Turns out, you just need to write consecutive expressions one after another. Put ampersands in all these consecutive expressions and ScholarlyMarkdown will turn it into one giant align environment. If there is no ampersands, it generates a gather environment instead.
I apologize for this not being in the documentation. After all, I estimate that it is only about 30% complete. It really is in a dismal state. I originally didn't expect much people to see the site until later this year when I plan to launch it. This will all be rectified eventually, promise!

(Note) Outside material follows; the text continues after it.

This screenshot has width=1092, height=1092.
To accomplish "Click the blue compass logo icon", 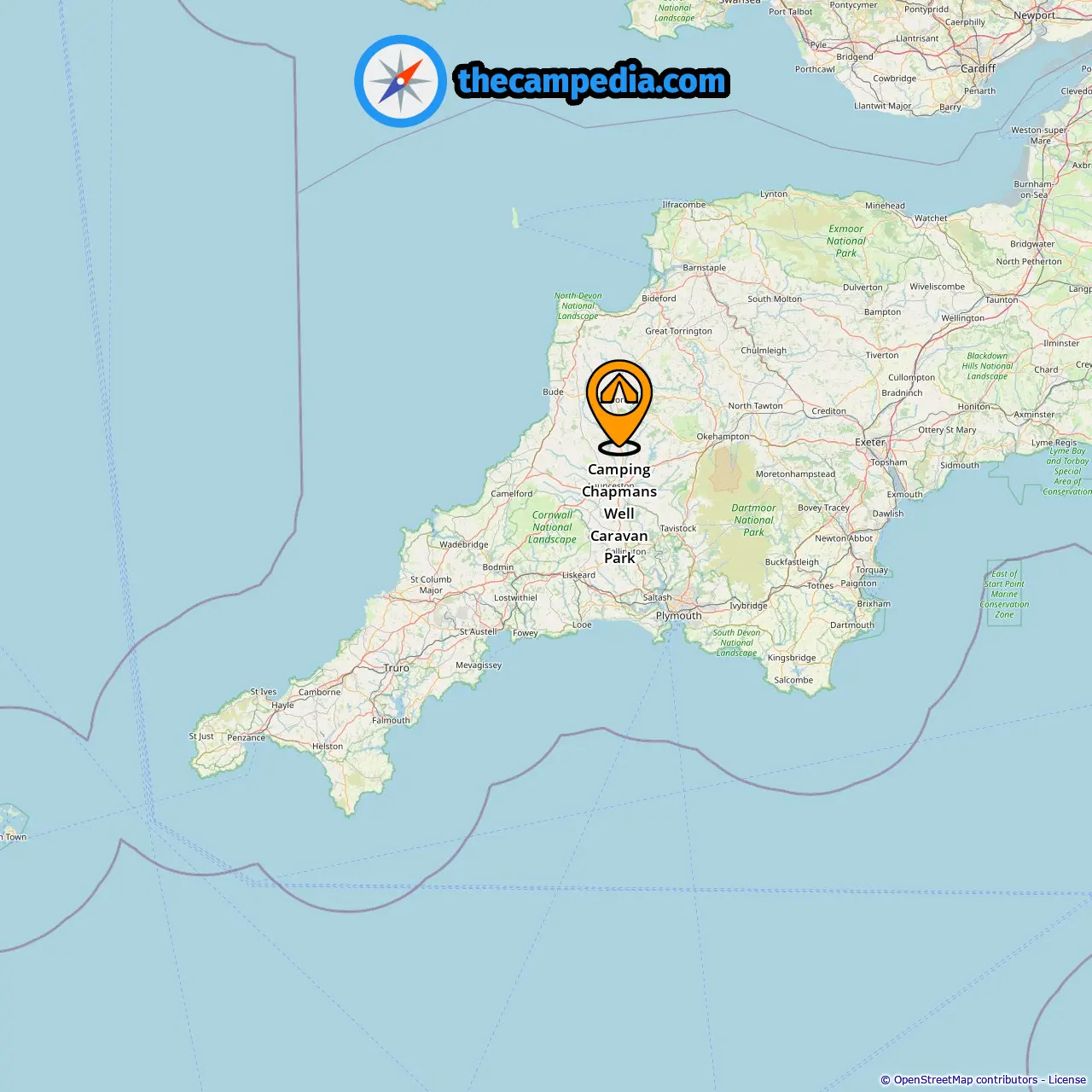I will [400, 81].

Here is literally a large align-block example straight out of the thesis that I'm currently busy working on (instead of the documentation). You can inspect the Scholdoc-rendered LaTeX code to see that you can really do align blocks reliably with this syntax.
http://goo.gl/9lErxa
If you output to HTML, it will just turn this same align block into a MathJax-friendly format, and hand it off to MathJax for rendering. This is what it will look like:
http://jsfiddle.net/hzvwa139/3/
Where the equation numbering is place is entirely a non issue. Why? It's not being decided by ScholarlyMarkdown, but by MathJax. Go to the jsFiddle example above and change the line that reads
TagSide: "left",
To now read
TagSide: "right",
and you get it now on the left. Scholdoc simply put those default setting there for convenience; you're not tied to it at all.
Why put the number on the left side by default? Think of what happens when you have a long equation, and when you're trying to read it on a narrow screen such as a phone. If the number was on the right, it may very well be cut-off by the screen, forcing you to scroll around to find equations. Sometimes layout decisions that made sense for paper for centuries doesn't make sense for screens.
I should point out that Scholdoc is only using MathJax on the HTML side for consistency; there is no technical reason why it can't use another renderer that understands LaTeX, but so far MathJax is the only one that even comes close to supporting all standard AMS features. Note that MathJax itself does HTML/CSS, MathML, SVG, and PNG (via a node server) output, and is entirely user-configurable.